> The task
Reproduce every record below, character by character.

> Given information
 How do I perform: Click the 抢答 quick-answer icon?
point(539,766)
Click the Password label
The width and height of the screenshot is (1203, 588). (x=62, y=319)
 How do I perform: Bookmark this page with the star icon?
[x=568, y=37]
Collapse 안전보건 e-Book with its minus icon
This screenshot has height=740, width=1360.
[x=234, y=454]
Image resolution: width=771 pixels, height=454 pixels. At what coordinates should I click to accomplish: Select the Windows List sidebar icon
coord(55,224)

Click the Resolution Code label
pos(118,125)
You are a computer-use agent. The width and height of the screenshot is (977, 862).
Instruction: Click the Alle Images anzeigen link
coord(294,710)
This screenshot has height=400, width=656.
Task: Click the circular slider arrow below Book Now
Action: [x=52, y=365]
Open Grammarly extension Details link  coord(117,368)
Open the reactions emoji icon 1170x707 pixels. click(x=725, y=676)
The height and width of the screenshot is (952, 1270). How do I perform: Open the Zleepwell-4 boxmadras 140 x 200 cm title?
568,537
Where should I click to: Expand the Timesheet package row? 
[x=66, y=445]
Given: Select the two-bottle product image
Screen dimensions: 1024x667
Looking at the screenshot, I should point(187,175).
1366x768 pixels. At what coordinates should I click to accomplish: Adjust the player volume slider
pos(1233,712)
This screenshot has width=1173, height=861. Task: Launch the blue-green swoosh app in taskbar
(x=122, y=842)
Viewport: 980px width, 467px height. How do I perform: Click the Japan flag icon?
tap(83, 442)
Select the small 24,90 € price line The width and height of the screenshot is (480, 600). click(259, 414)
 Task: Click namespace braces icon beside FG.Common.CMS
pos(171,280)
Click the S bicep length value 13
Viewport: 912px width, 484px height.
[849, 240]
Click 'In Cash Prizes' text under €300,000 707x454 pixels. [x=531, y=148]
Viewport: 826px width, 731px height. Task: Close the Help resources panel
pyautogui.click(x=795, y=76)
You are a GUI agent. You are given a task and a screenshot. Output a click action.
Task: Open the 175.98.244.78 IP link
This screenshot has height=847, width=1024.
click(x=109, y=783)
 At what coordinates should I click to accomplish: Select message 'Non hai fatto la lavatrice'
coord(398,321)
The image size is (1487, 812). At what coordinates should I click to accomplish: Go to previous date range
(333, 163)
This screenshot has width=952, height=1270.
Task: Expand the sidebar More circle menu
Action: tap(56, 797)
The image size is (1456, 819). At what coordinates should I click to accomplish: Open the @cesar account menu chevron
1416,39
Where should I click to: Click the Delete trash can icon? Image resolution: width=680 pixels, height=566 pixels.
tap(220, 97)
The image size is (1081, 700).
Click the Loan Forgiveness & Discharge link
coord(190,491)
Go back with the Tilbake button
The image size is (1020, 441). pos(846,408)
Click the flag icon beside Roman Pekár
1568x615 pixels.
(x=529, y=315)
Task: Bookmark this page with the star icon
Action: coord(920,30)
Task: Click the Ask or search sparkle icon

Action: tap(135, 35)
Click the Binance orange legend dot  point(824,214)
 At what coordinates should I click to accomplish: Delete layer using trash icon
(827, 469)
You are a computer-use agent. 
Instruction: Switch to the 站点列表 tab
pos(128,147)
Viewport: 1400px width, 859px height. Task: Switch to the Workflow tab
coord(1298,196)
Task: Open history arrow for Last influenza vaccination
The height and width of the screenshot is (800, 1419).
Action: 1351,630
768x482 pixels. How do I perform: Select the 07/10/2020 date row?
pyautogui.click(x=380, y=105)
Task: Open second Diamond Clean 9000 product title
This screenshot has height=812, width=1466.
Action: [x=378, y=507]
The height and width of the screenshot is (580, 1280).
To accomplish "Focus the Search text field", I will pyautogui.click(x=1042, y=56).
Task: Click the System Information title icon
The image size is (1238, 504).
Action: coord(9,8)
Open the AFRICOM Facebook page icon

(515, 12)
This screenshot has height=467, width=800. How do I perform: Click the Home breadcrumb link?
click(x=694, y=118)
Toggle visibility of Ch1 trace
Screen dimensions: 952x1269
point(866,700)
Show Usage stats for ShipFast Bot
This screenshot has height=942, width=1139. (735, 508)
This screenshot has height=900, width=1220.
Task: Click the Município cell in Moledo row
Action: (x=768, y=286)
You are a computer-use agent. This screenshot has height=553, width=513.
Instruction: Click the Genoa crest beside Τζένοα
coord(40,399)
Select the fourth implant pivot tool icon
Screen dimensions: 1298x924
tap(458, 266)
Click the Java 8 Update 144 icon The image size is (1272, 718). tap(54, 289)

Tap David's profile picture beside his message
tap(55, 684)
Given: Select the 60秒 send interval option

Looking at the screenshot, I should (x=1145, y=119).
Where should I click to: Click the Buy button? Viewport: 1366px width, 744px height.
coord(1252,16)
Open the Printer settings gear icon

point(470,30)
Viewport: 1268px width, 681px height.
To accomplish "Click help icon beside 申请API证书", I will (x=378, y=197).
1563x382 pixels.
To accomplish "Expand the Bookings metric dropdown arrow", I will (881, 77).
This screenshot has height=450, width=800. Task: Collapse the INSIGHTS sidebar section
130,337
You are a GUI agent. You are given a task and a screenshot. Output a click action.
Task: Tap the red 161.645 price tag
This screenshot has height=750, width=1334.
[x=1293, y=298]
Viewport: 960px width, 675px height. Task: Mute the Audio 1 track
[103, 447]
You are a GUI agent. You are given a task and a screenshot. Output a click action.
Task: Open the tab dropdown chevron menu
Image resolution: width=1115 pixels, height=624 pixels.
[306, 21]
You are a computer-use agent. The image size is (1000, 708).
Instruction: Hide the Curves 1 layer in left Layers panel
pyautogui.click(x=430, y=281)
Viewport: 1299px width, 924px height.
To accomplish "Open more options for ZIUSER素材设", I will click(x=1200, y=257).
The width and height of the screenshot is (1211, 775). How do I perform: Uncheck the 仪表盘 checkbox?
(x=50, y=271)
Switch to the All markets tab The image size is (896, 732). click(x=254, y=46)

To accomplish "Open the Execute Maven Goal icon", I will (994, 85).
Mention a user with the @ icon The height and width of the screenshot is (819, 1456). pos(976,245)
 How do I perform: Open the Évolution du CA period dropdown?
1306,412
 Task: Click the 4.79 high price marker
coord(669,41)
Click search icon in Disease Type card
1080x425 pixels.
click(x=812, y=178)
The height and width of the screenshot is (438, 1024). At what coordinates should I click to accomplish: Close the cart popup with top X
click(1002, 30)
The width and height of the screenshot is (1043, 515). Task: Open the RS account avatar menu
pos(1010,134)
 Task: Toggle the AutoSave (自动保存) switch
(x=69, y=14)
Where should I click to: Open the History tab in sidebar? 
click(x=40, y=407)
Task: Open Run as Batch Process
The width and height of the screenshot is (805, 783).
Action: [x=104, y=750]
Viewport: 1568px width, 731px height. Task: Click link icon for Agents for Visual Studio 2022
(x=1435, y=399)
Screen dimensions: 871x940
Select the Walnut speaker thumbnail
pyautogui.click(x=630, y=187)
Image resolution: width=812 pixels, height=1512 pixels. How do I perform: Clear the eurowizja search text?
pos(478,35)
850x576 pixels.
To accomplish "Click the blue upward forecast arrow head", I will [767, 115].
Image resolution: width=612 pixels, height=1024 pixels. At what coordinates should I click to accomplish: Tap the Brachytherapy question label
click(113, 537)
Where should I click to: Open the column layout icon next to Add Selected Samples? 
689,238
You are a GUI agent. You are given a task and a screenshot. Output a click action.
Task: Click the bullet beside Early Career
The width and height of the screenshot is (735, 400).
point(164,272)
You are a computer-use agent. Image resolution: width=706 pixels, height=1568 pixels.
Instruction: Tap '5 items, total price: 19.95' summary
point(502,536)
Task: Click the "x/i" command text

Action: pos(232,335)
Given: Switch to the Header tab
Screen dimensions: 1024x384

> Task solution
 How do I perform: Click the 抢答 quick-answer icon?
point(539,766)
Click the Password label
The width and height of the screenshot is (1203, 588). (x=62, y=319)
 How do I perform: Bookmark this page with the star icon?
[x=568, y=37]
Collapse 안전보건 e-Book with its minus icon
This screenshot has height=740, width=1360.
[x=234, y=454]
Image resolution: width=771 pixels, height=454 pixels. At what coordinates should I click to accomplish: Select the Windows List sidebar icon
coord(55,224)

Click the Resolution Code label
pos(118,125)
You are a computer-use agent. The width and height of the screenshot is (977, 862).
Instruction: Click the Alle Images anzeigen link
coord(294,710)
This screenshot has height=400, width=656.
Task: Click the circular slider arrow below Book Now
Action: [x=52, y=365]
Open Grammarly extension Details link  coord(117,368)
Open the reactions emoji icon 1170x707 pixels. click(x=725, y=676)
The height and width of the screenshot is (952, 1270). How do I perform: Open the Zleepwell-4 boxmadras 140 x 200 cm title?
568,537
Where should I click to: Expand the Timesheet package row? 
[x=66, y=445]
Given: Select the two-bottle product image
Screen dimensions: 1024x667
Looking at the screenshot, I should point(187,175).
1366x768 pixels. At what coordinates should I click to accomplish: Adjust the player volume slider
pos(1233,712)
This screenshot has width=1173, height=861. Task: Launch the blue-green swoosh app in taskbar
(x=122, y=842)
Viewport: 980px width, 467px height. How do I perform: Click the Japan flag icon?
tap(83, 442)
Select the small 24,90 € price line The width and height of the screenshot is (480, 600). click(259, 414)
 Task: Click namespace braces icon beside FG.Common.CMS
pos(171,280)
Click the S bicep length value 13
Viewport: 912px width, 484px height.
[849, 240]
Click 'In Cash Prizes' text under €300,000 707x454 pixels. [x=531, y=148]
Viewport: 826px width, 731px height. Task: Close the Help resources panel
pyautogui.click(x=795, y=76)
You are a GUI agent. You are given a task and a screenshot. Output a click action.
Task: Open the 175.98.244.78 IP link
This screenshot has height=847, width=1024.
click(x=109, y=783)
 At what coordinates should I click to accomplish: Select message 'Non hai fatto la lavatrice'
coord(398,321)
The image size is (1487, 812). At what coordinates should I click to accomplish: Go to previous date range
(333, 163)
This screenshot has width=952, height=1270.
Task: Expand the sidebar More circle menu
Action: tap(56, 797)
The image size is (1456, 819). At what coordinates should I click to accomplish: Open the @cesar account menu chevron
1416,39
Where should I click to: Click the Delete trash can icon? Image resolution: width=680 pixels, height=566 pixels.
tap(220, 97)
The image size is (1081, 700).
Click the Loan Forgiveness & Discharge link
coord(190,491)
Go back with the Tilbake button
The image size is (1020, 441). pos(846,408)
Click the flag icon beside Roman Pekár
1568x615 pixels.
(x=529, y=315)
Task: Bookmark this page with the star icon
Action: coord(920,30)
Task: Click the Ask or search sparkle icon

Action: tap(135, 35)
Click the Binance orange legend dot  point(824,214)
 At what coordinates should I click to accomplish: Delete layer using trash icon
(827, 469)
You are a computer-use agent. 
Instruction: Switch to the 站点列表 tab
pos(128,147)
Viewport: 1400px width, 859px height. Task: Switch to the Workflow tab
coord(1298,196)
Task: Open history arrow for Last influenza vaccination
The height and width of the screenshot is (800, 1419).
Action: 1351,630
768x482 pixels. How do I perform: Select the 07/10/2020 date row?
pyautogui.click(x=380, y=105)
Task: Open second Diamond Clean 9000 product title
This screenshot has height=812, width=1466.
Action: [x=378, y=507]
The height and width of the screenshot is (580, 1280).
To accomplish "Focus the Search text field", I will pyautogui.click(x=1042, y=56).
Task: Click the System Information title icon
The image size is (1238, 504).
Action: coord(9,8)
Open the AFRICOM Facebook page icon

(515, 12)
This screenshot has height=467, width=800. How do I perform: Click the Home breadcrumb link?
click(x=694, y=118)
Toggle visibility of Ch1 trace
Screen dimensions: 952x1269
point(866,700)
Show Usage stats for ShipFast Bot
This screenshot has height=942, width=1139. (735, 508)
This screenshot has height=900, width=1220.
Task: Click the Município cell in Moledo row
Action: (x=768, y=286)
You are a computer-use agent. This screenshot has height=553, width=513.
Instruction: Click the Genoa crest beside Τζένοα
coord(40,399)
Select the fourth implant pivot tool icon
Screen dimensions: 1298x924
tap(458, 266)
Click the Java 8 Update 144 icon The image size is (1272, 718). tap(54, 289)

Tap David's profile picture beside his message
tap(55, 684)
Given: Select the 60秒 send interval option

Looking at the screenshot, I should (x=1145, y=119).
Where should I click to: Click the Buy button? Viewport: 1366px width, 744px height.
coord(1252,16)
Open the Printer settings gear icon

point(470,30)
Viewport: 1268px width, 681px height.
To accomplish "Click help icon beside 申请API证书", I will (x=378, y=197).
1563x382 pixels.
To accomplish "Expand the Bookings metric dropdown arrow", I will (881, 77).
This screenshot has height=450, width=800. Task: Collapse the INSIGHTS sidebar section
130,337
You are a GUI agent. You are given a task and a screenshot. Output a click action.
Task: Tap the red 161.645 price tag
This screenshot has height=750, width=1334.
[x=1293, y=298]
Viewport: 960px width, 675px height. Task: Mute the Audio 1 track
[103, 447]
You are a GUI agent. You are given a task and a screenshot. Output a click action.
Task: Open the tab dropdown chevron menu
Image resolution: width=1115 pixels, height=624 pixels.
[306, 21]
You are a computer-use agent. The image size is (1000, 708).
Instruction: Hide the Curves 1 layer in left Layers panel
pyautogui.click(x=430, y=281)
Viewport: 1299px width, 924px height.
To accomplish "Open more options for ZIUSER素材设", I will click(x=1200, y=257).
The width and height of the screenshot is (1211, 775). How do I perform: Uncheck the 仪表盘 checkbox?
(x=50, y=271)
Switch to the All markets tab The image size is (896, 732). click(x=254, y=46)

To accomplish "Open the Execute Maven Goal icon", I will (994, 85).
Mention a user with the @ icon The height and width of the screenshot is (819, 1456). pos(976,245)
 How do I perform: Open the Évolution du CA period dropdown?
1306,412
 Task: Click the 4.79 high price marker
coord(669,41)
Click search icon in Disease Type card
1080x425 pixels.
click(x=812, y=178)
The height and width of the screenshot is (438, 1024). At what coordinates should I click to accomplish: Close the cart popup with top X
click(1002, 30)
The width and height of the screenshot is (1043, 515). Task: Open the RS account avatar menu
pos(1010,134)
 Task: Toggle the AutoSave (自动保存) switch
(x=69, y=14)
Where should I click to: Open the History tab in sidebar? 
click(x=40, y=407)
Task: Open Run as Batch Process
The width and height of the screenshot is (805, 783).
Action: [x=104, y=750]
Viewport: 1568px width, 731px height. Task: Click link icon for Agents for Visual Studio 2022
(x=1435, y=399)
Screen dimensions: 871x940
Select the Walnut speaker thumbnail
pyautogui.click(x=630, y=187)
Image resolution: width=812 pixels, height=1512 pixels. How do I perform: Clear the eurowizja search text?
pos(478,35)
850x576 pixels.
To accomplish "Click the blue upward forecast arrow head", I will [767, 115].
Image resolution: width=612 pixels, height=1024 pixels. At what coordinates should I click to accomplish: Tap the Brachytherapy question label
click(113, 537)
Where should I click to: Open the column layout icon next to Add Selected Samples? 
689,238
You are a GUI agent. You are given a task and a screenshot. Output a click action.
Task: Click the bullet beside Early Career
The width and height of the screenshot is (735, 400).
point(164,272)
You are a computer-use agent. Image resolution: width=706 pixels, height=1568 pixels.
Instruction: Tap '5 items, total price: 19.95' summary
point(502,536)
Task: Click the "x/i" command text

Action: pos(232,335)
Given: Switch to the Header tab
Screen dimensions: 1024x384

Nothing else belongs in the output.